Hilario colgó uno de cada lado del manillar de la moto.

Y Dora se dio cuenta del detalle.

El motor apagado, las manos libres.

No, no estaba preparada para una escena, ni siquiera para un beso.

-Gracias por sacarme de casa -intentó ser sincera, pero también correcta.

-Ha sido muy especial, y muy valiente por tu parte.

-No, eso no -hizo un gesto de desagrado.

-Todo ha valido la pena. Incluso lo del bar, esa canción... Todo. Pienso que nada sucede

porque sí, que las cosas tienen una relación causa-efecto. Estos días parecías haber regresado a casa

de unas vacaciones, serena, aplomada, tan inusitadamente tranquila...

-¿Esa era la imagen que daba?

-Fuerte, sí.

-Pues por dentro...

-Me lo figuraba. No entiendo mucho de esas cosas, pero creo que el equilibrio es la base de

todo. Uno no puede estar a cien por fuera y a diez por dentro. Por eso me siento feliz de que

saliéramos.

-Hilario...

-¿Sí?

-No esperes mucho de mí, ¿vale?

El chico tragó saliva.

-Vale.

-Voy a volver a estudiar. Me ha dicho mi tutor que en septiembre me dará una oportunidad de

sacar el curso que me perdí.

-Esto es fantástico, ¿no?

-Es una oportunidad, y también una forma de obligarme a algo.

-Necesitas tiempo.

Dora bajó los ojos al suelo. Volvía la doble sensación. Por un lado, el deseo irrefrenable de

echar a correr. Por otro, el de seguir allí, bajo la noche, hablando con él de lo que fuera. Solo hablar.

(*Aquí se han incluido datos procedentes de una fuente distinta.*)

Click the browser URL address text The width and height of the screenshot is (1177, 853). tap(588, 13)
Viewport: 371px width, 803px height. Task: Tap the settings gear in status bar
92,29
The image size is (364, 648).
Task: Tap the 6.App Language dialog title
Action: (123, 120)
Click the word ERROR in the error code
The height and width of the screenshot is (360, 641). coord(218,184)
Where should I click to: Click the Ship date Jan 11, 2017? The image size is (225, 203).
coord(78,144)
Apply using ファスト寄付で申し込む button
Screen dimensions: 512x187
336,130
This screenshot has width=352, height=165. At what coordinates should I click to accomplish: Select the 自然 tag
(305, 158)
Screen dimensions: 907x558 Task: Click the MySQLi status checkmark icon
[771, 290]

Pero seguía aleteando el fantasma de la despedida.

El beso.

Correr, quedarse, correr, quedarse.

Y apareció la tristeza.

Una cosa era un ataque de pánico; otra, la ira, la rabia o la frustración. Los accesos de tristeza

la aplastaban igual que un trapo sucio, le robaban el aliento, le reducían los latidos del corazón,

como si la apagaran gradualmente. No tenía ganas de llorar, solo de menguar, desvanecerse en el

aire. Era una sensación nueva, que había aparecido en los dos o tres últimos meses, a medida que se

aceleraba su recuperación. En ella confluían la soledad, el miedo, la pequeñez humana y, sobre todo, el peso del futuro.

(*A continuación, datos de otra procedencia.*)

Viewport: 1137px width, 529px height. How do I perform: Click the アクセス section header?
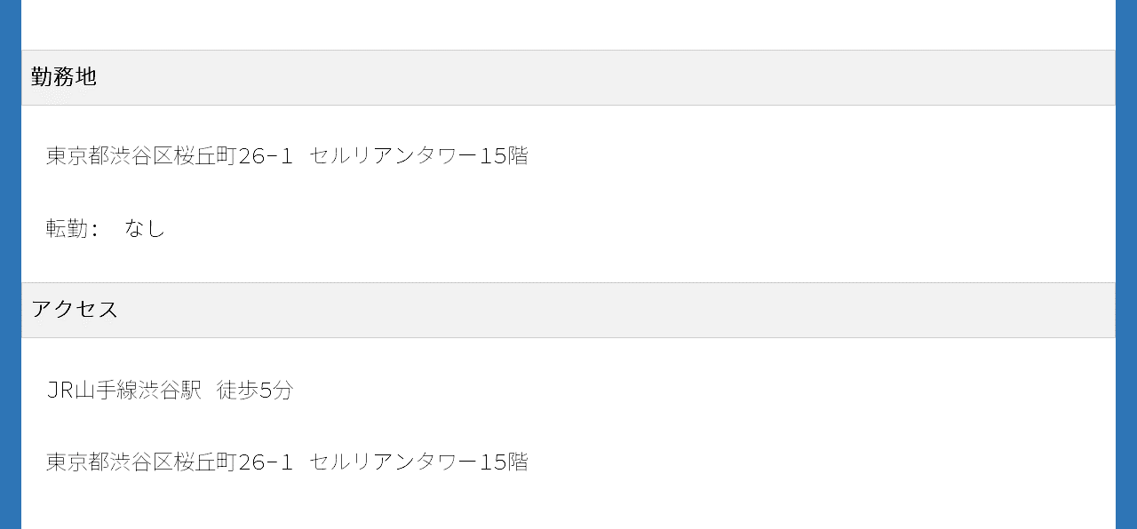569,310
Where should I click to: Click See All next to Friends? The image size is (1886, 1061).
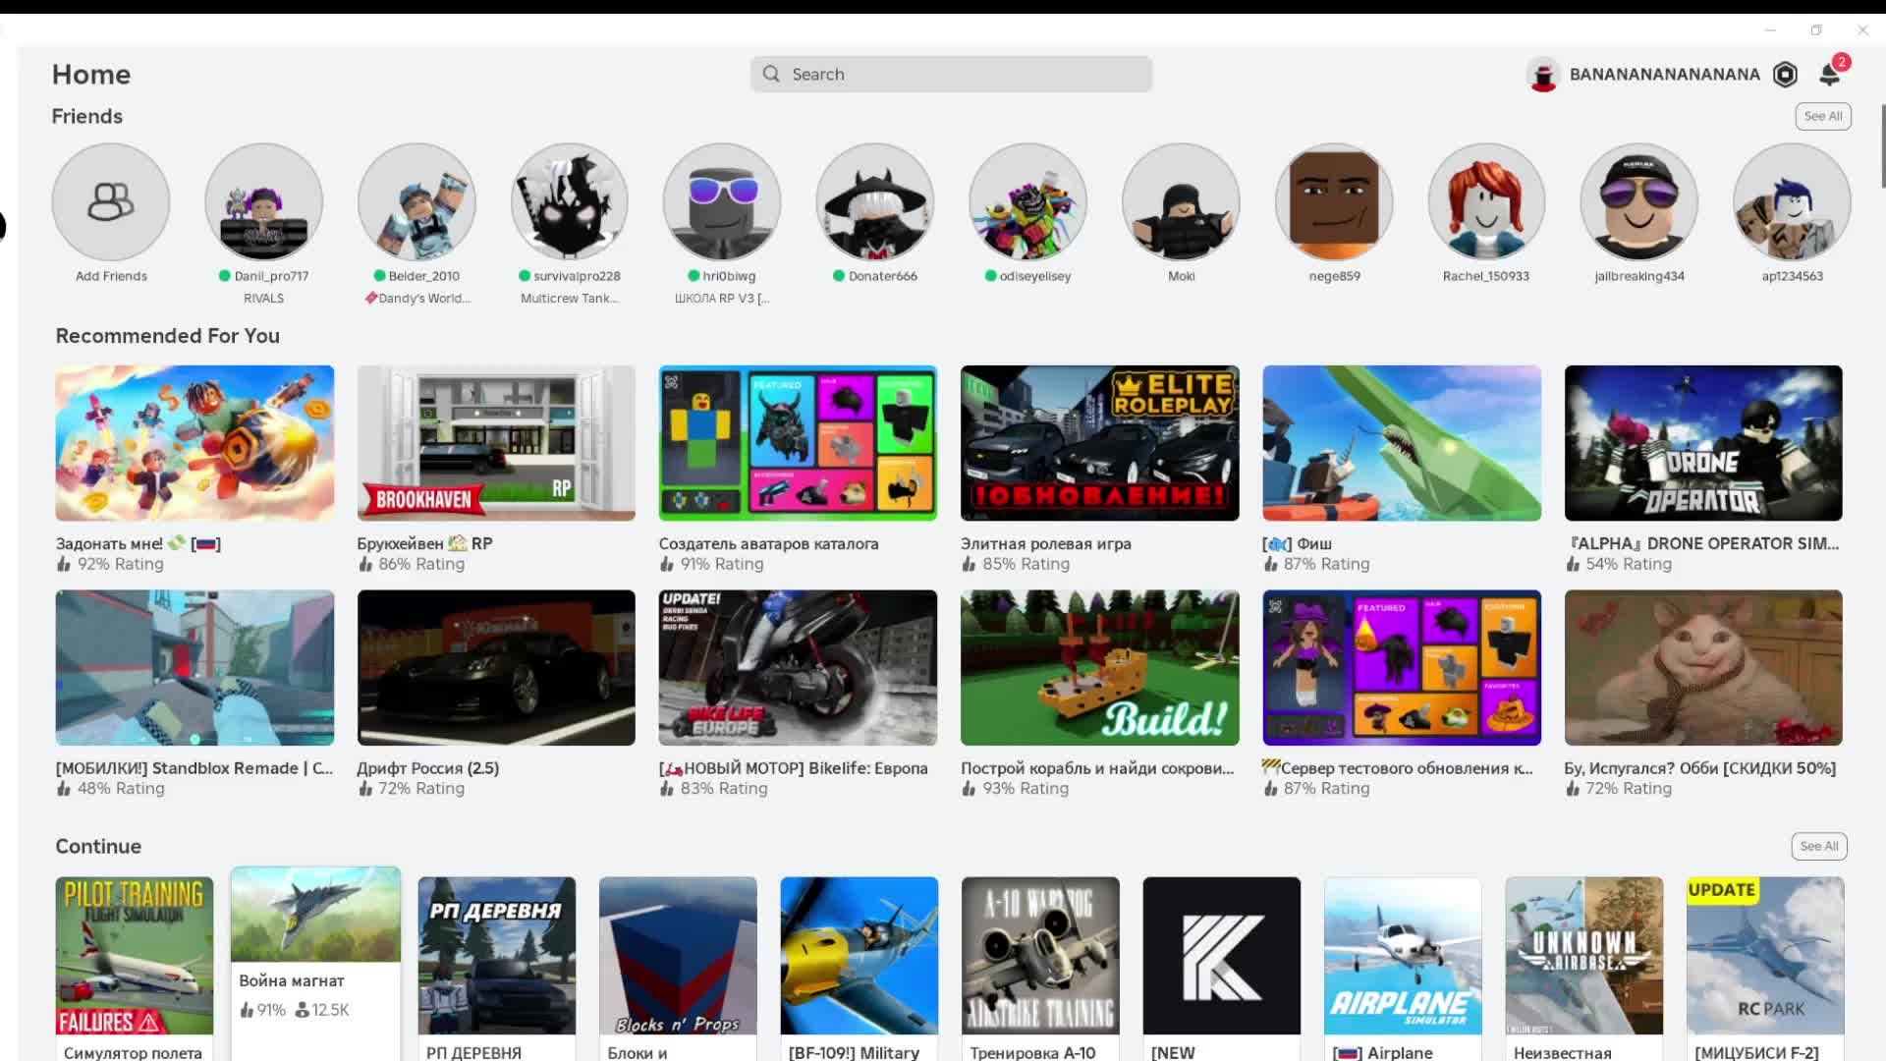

Una vida para recordar lo que un día fue.

Una vida por su padre, su madre y Ana.

Y se lo contó.

A él, sin más.

Quizás porque esa era su forma de besarle.

Contarle lo que no le había contado a nadie salvo al doctor Rocamora.

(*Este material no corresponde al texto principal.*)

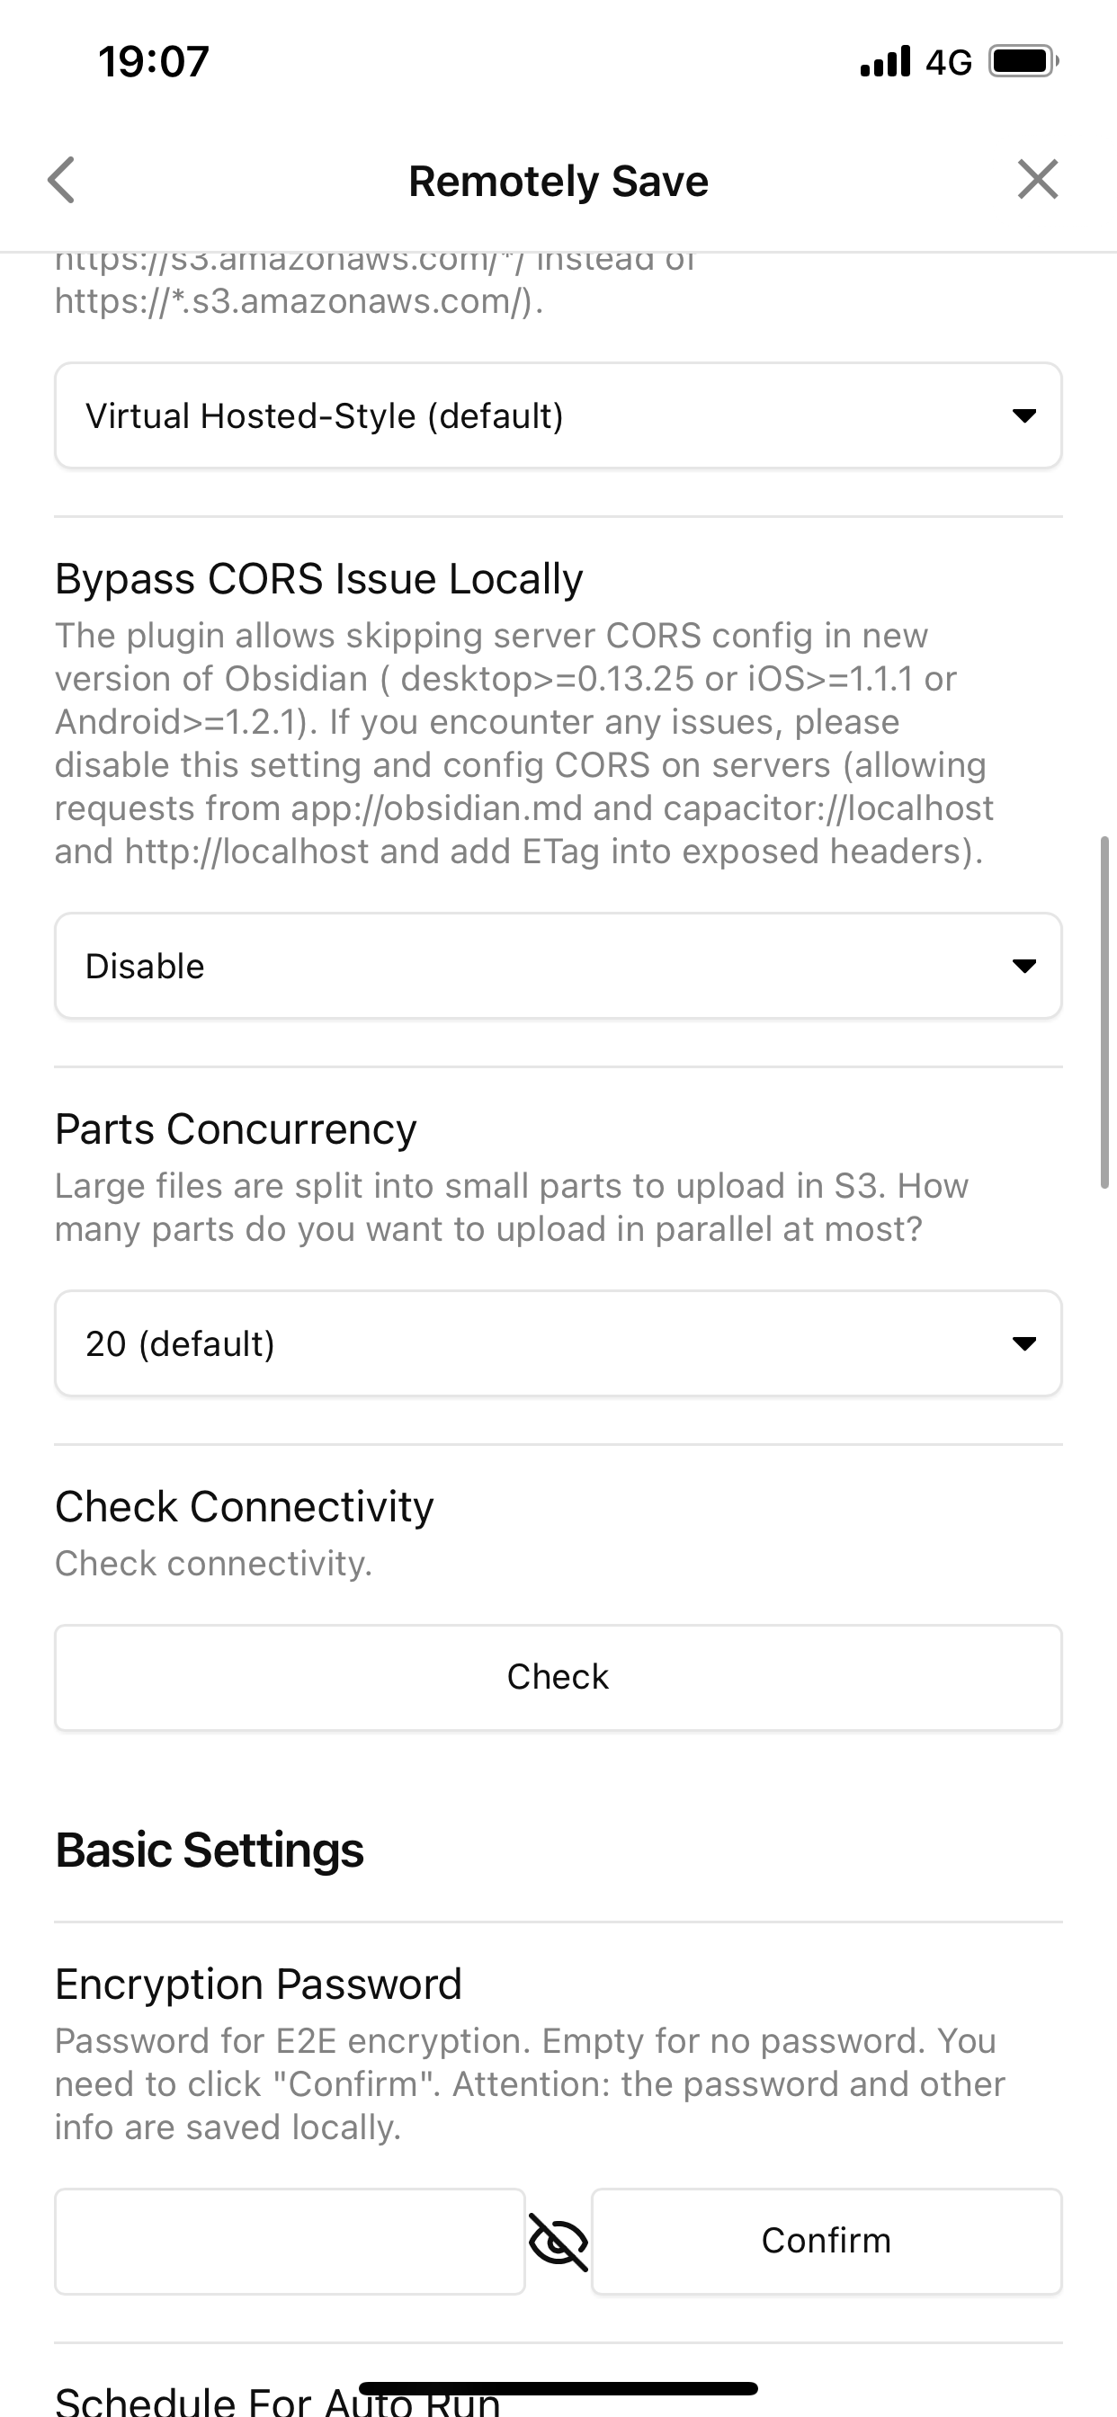Click the back arrow in the header
Screen dimensions: 1117x2417
[62, 180]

Aunque no todo, solo el principio.

-Yo tenía que haber estado con ellos, en el coche, esa noche -hundió sus ojos plácidos en

Hilario-. No quise suicidarme por miedo a la soledad. Lo hice porque me sentí culpable. Lo más

extraño es que me salvé porque cometí un error, actué mal, ¿entiendes? Me libré de morir por ser

mala.

-Dora...

-¿Crees que es justo?

-No lo sé, pero todo tiene una razón de ser.

-Pues ojalá encuentre la mía -se acercó a él, le dio un beso en la mejilla, cerca de la

comisura del labio, y luego se separó con igual calma y serenidad-. Gracias por esta noche, de

verdad. Gracias.

Se apartó de él sintiendo el calor de los ojos fijos en su espalda.

No volvió la vista atrás.

Abrió el portal y desapareció en las sombras.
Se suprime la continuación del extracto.